Sen. Robert Peters

SPRINGFIELD – Receiving strong bipartisan support for many of its proposals, the Illinois Senate Democratic Caucus passed over a dozen public safety measures and allocated more than $500 million toward the efforts during the spring legislative session, pegged as their Protecting All Communities plan.

“Everyone in every ZIP code should feel comfortable being able to walk down the street,” said State Senator Robert Peters (D-Chicago). “No matter where you are, or who you are or where you live you should deserve to feel comfortable and safe.”

Peters is a strong advocate of finding the root cause of rising crime rates. The Crime Reduction Task Force – which will be created under his House Bill 4736 – will be made up of a bipartisan group of legislators, law enforcement and legal and criminal justice professionals, as well as crime victims and witnesses. The task force will develop a plan of action to reduce crime across the state and report its findings to the General Assembly and the governor.

His measure also creates a Co-Responder Pilot Program in East St. Louis, Peoria, Springfield and Waukegan. The program’s primary focus will be to provide crisis intervention, case management, advocacy and ongoing emotional support to victims of all crimes, particularly to victims of crimes that cause a high level of trauma.

One of the crimes seeing an uptick in cases in recent years is carjackings. Senators passed legislation to crack down on the rise and provide victims with support.
^^^^
## [Aim of the exercise]
According to the article on the Illinois Senate's public safety measures, why did senators pass legislation concerning carjackings?

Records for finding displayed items
^^^^
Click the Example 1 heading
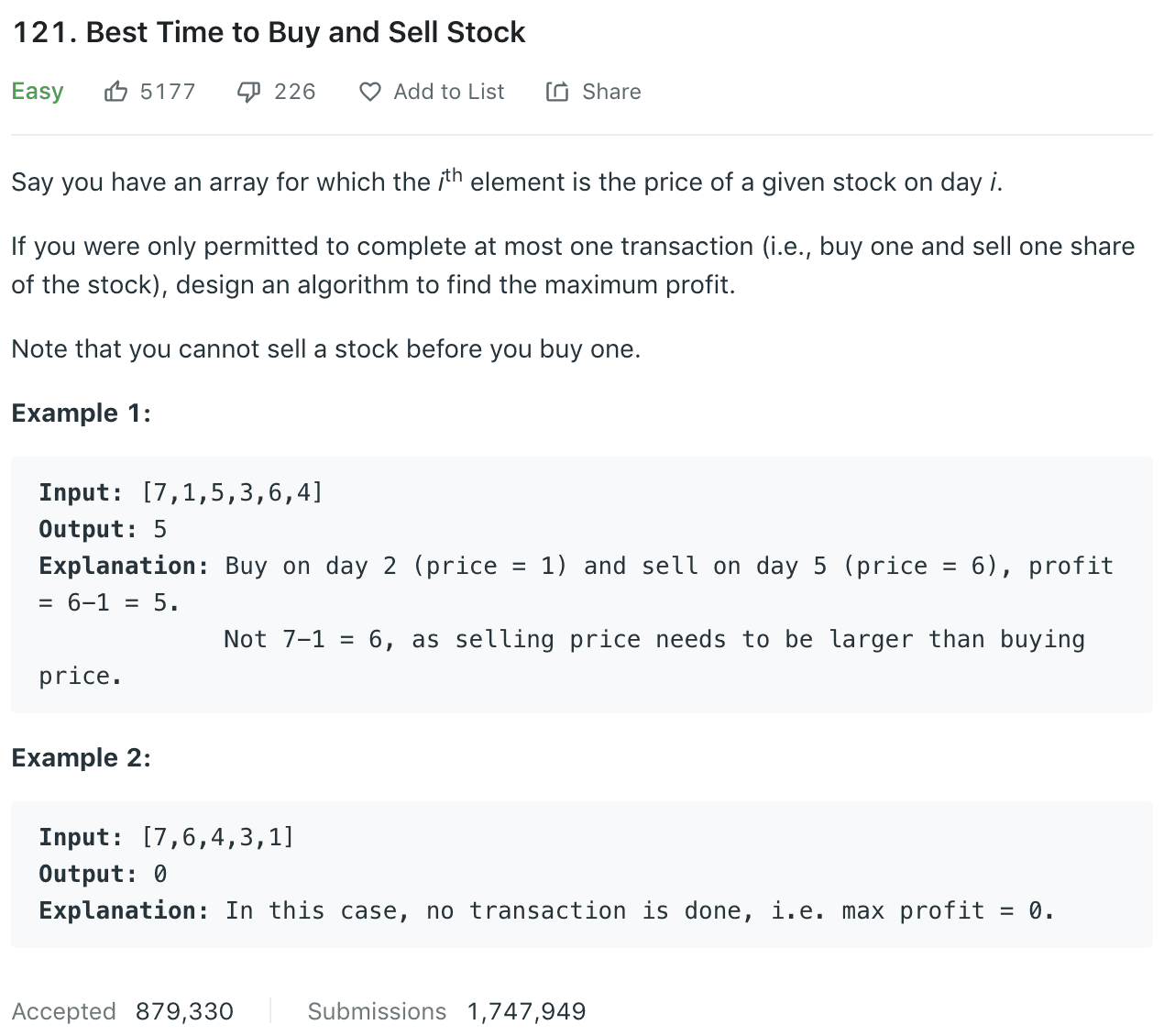Screen dimensions: 1164x1036 [x=81, y=413]
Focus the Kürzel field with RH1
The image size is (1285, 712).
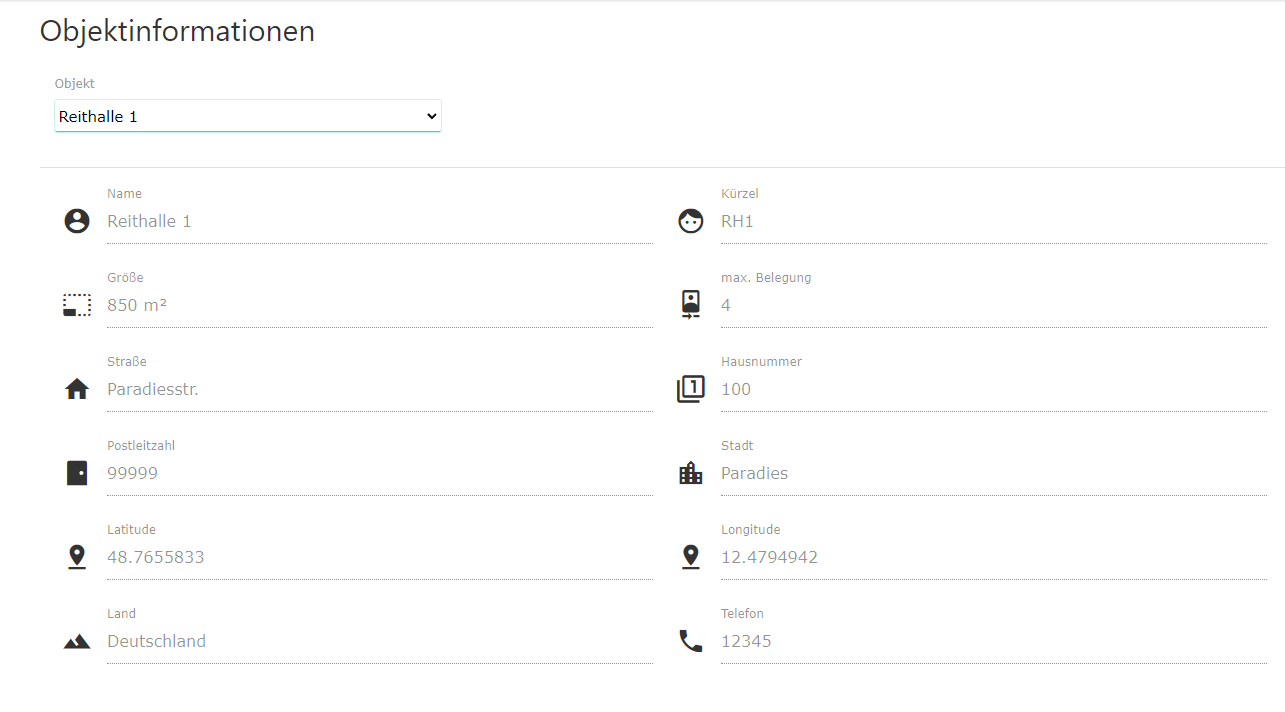pos(993,222)
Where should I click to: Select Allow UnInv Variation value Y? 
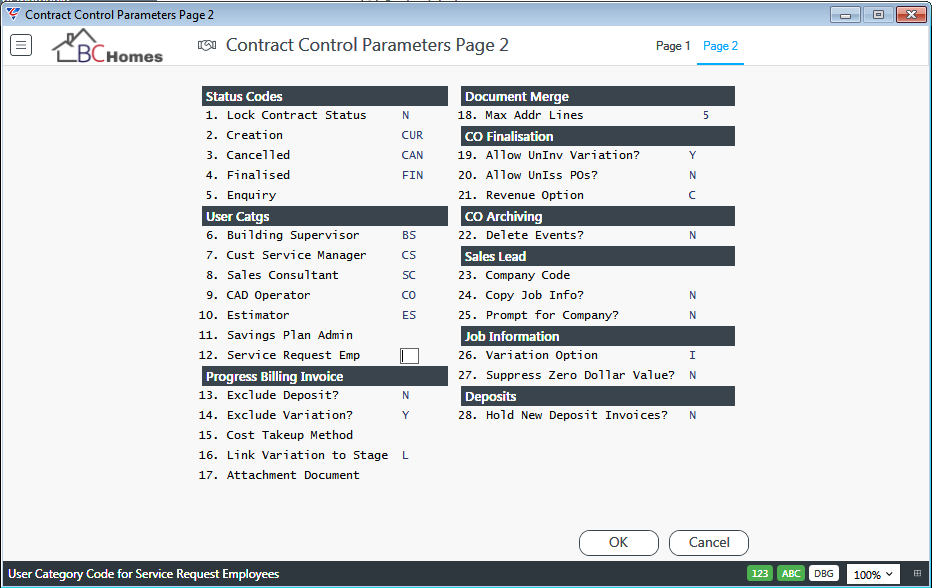point(692,155)
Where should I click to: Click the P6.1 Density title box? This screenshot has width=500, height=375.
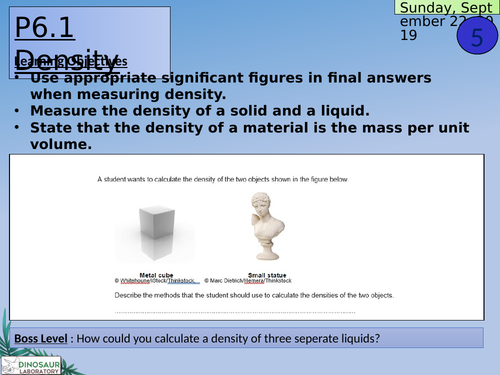pos(90,42)
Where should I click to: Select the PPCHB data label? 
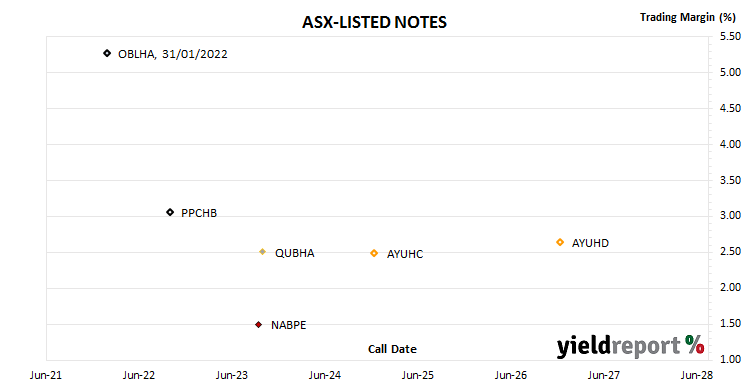pyautogui.click(x=199, y=213)

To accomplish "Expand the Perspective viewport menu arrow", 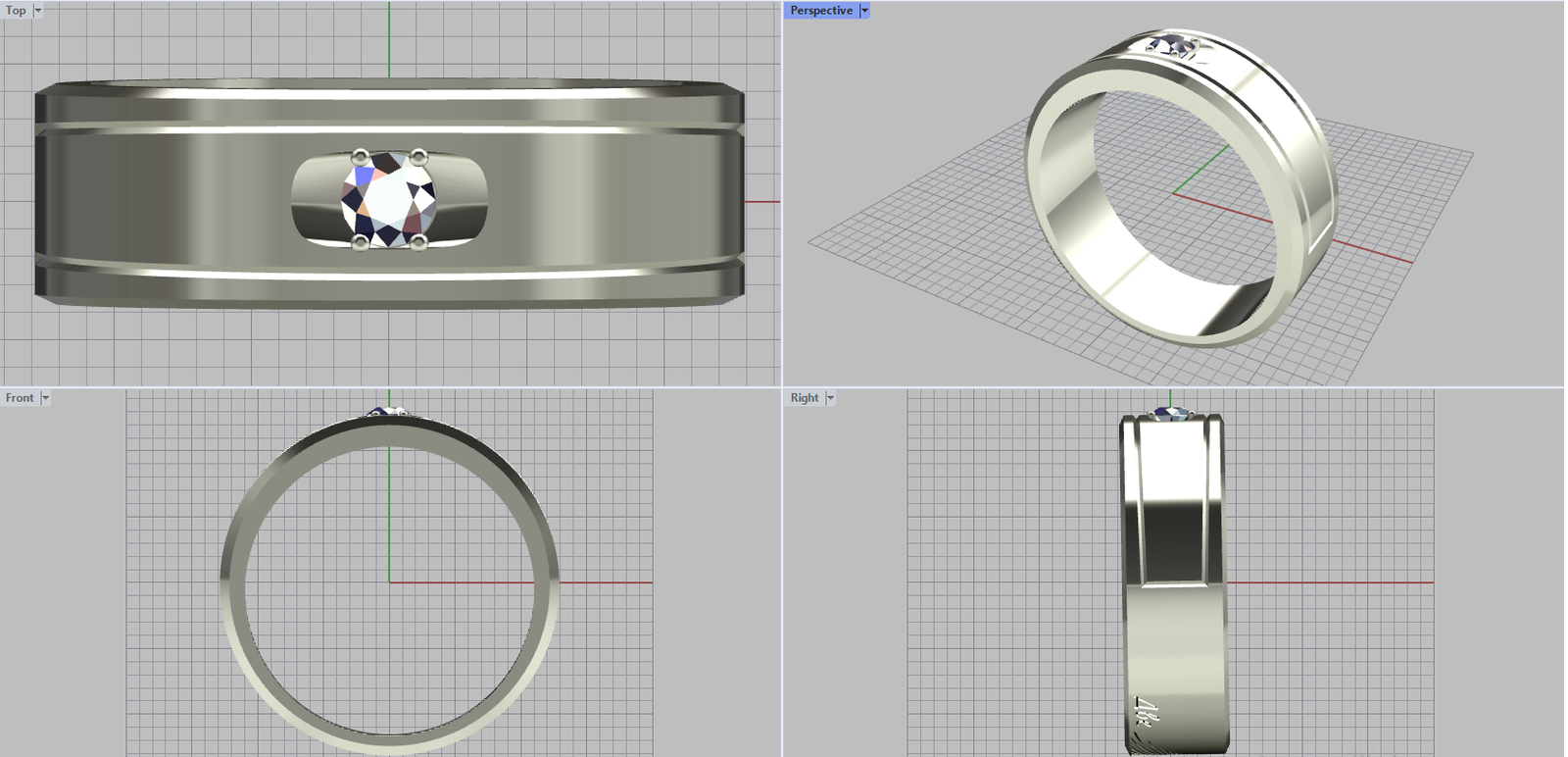I will coord(864,11).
^^^^
## [Solution to this exercise]
Carjackings have been increasing in recent years. Senators passed the legislation to crack down on that rise and to provide victims with support.